I don't think Obama's doing anything wrong either. It's perfectly legal. However, it's very hypocritical of him to slam Romney and the people who take advantage of loopholes claiming it's so unfair to the middle class while he's doing the exact same thing.
He didn't pay a lower rate. He paid taxes on the money when he initially earned it and is now being taxed again on the gains he made from reinvesting that money.
For the record - I don't think Obama, Romney or even Buffet has done anything wrong. If I were any of their CPA I would do what they are doing. I just get tired of of wealthy continually being accused of exploiting loopholes and everything else short of saying outright fraud when it's not the truth.
I invested money already earned on my education and am taxed on my salary.... I could go with not taxing principle, but the return is new money earned. It should be taxed like a salary, imo.
correct and they all get taxed at the same rate (romney and you). romney just happens to have a shitload more of it than the average person.
the intent is to encourage investment. raise taxes on investments to the maximum tax rate and a lot of people will undoubtably chose more tax efficient investments like real estate or municipal bonds. and for some reason no one seems to be willing to elminate all the tax loopholes that exist in real estate. all we hear about is marginal tax rates and capital gain rates. the real screwjob to the american public taxwise is real estate.
I think the argument is the wealthy have a disproportionate amount of control on how the system is set up and changed over time, and are thus generally able to watch after their interests moreso than the common person. It isn't necessarily personal, but rather systemic with the way our congress and political system works.

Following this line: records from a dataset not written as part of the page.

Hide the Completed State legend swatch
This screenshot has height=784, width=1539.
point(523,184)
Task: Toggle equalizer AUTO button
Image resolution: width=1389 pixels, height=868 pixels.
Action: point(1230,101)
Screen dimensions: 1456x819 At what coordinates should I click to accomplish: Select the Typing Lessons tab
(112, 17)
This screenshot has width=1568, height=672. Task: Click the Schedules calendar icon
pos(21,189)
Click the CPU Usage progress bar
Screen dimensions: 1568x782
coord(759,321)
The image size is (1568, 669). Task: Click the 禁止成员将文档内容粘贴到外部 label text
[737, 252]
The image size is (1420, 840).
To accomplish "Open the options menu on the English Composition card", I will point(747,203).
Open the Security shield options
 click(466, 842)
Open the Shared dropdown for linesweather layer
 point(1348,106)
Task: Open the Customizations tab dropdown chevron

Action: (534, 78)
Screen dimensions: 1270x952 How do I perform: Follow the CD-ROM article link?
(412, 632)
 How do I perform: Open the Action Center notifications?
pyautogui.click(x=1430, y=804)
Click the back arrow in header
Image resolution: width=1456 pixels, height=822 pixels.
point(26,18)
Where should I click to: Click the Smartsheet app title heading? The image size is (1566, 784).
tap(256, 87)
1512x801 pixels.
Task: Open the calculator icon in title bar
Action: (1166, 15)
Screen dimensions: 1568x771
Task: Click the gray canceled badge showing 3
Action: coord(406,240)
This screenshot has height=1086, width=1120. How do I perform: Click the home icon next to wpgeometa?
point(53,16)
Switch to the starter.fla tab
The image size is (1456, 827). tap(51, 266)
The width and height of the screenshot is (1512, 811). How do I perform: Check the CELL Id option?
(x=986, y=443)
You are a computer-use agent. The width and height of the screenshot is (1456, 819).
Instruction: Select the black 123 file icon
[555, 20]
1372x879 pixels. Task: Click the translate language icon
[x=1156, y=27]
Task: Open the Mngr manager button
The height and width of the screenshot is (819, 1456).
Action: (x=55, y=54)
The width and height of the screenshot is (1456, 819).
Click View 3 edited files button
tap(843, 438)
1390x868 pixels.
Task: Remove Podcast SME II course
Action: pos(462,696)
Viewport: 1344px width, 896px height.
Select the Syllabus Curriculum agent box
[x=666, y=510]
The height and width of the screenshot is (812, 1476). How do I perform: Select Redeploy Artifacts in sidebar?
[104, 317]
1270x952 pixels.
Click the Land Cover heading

I understand that. What puzzles me is to me it seems that money is created and vanishes into thin air when investing in certain areas. I could learn the system if I had an interest in doing so. I find it laborious and boring.
on capital gains on investments yes (i'm willing to bet his ordinary income is taxed at the max). that is unless your tax rate is below 20%.
It doesn't vanish, the value just goes up or down like with anything. Baseball cards use to bring big money. Now people don't want them, the value goes down. If I paid 100 dollars for one card, and now can only get 60 for it. The money didn't just vanish, but the value went down. This happens with everything stocks, real estate, and NASCAR memorabilia.